The high-stakes meeting is set to focus on what the White House calls “the critical importance” of the president’s supplemental funding request, which includes money for Ukraine, Israel, border security and more. The White House said congressional leaders, key committee chairs and ranking members were invited to the 3:15 p.m. sit-down, but it has not released a full list of participants.
For months, the spending package has been up in the air after congressional Republicans made their backing contingent on the Ukraine aid being tied to enhanced border security measures and immigration policy changes. Senate negotiations aimed at forging a compromise on immigration issues dragged through the holidays and into the new year.
Seeking to attract a group of moderates from both parties to back the aid package, senators have been circling a middle-ground deal that would represent a major breakthrough after decades of failed efforts in Congress to reform the immigration system.
Senate Majority Leader Chuck Schumer said ahead of the meeting that the upper chamber has “made a lot of good progress” in recent weeks, noting that he’s “hopeful that things are headed in the right direction.”
“I expect the meeting with President Biden will reinforce something I’ve been saying all along: It’s a matter of the highest national urgency that both parties keep working together to pass the supplemental,” the New York Democrat said. “The eyes of history are upon this chamber.”
But even if the Senate reaches and passes a deal on immigration, its prospects for approval in the House are far from certain.
House Republicans skeptical of Senate immigration talks
House Speaker Mike Johnson, a Louisiana Republican, said at a news conference earlier Wednesday that House Republicans are “anxious” to see the Senate agreement on border security and acknowledged the “thoughtful” negotiations. But he quickly cast doubt on whether there would be support for the immigration reform in the lower chamber.

Data excerpt:
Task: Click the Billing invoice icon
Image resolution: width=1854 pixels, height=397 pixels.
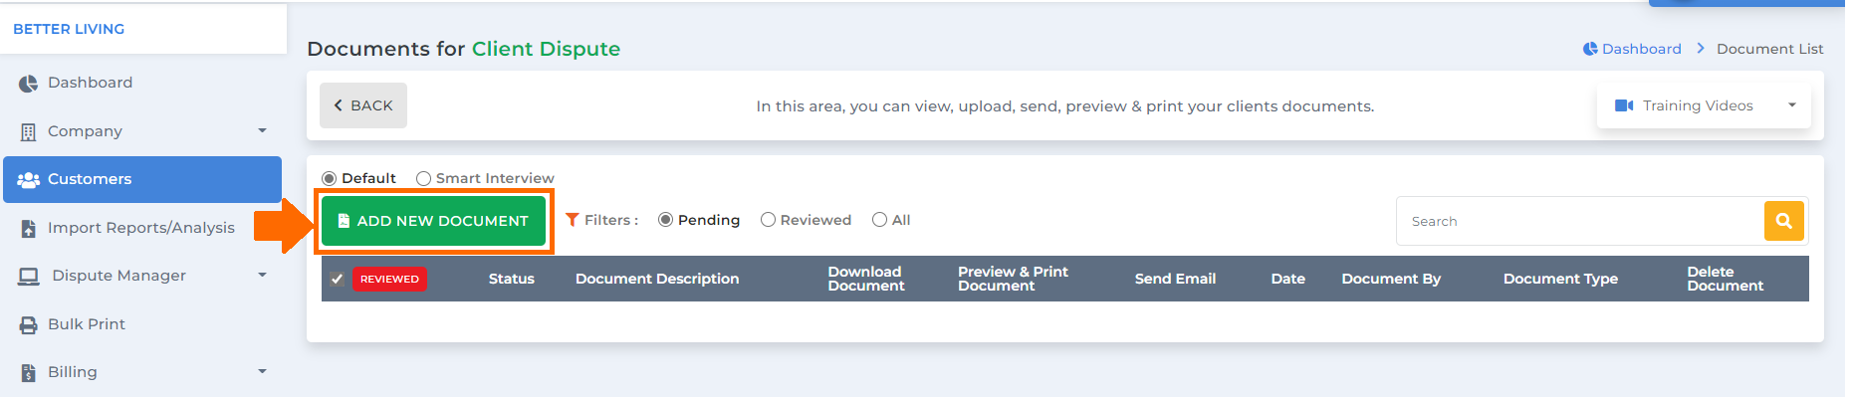Action: 28,373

Short problem:
Quote the passage of the article on the supplemental funding request above from "The high-stakes meeting" up to and including "the new year.".

Response for this exercise:
The high-stakes meeting is set to focus on what the White House calls “the critical importance” of the president’s supplemental funding request, which includes money for Ukraine, Israel, border security and more. The White House said congressional leaders, key committee chairs and ranking members were invited to the 3:15 p.m. sit-down, but it has not released a full list of participants.
For months, the spending package has been up in the air after congressional Republicans made their backing contingent on the Ukraine aid being tied to enhanced border security measures and immigration policy changes. Senate negotiations aimed at forging a compromise on immigration issues dragged through the holidays and into the new year.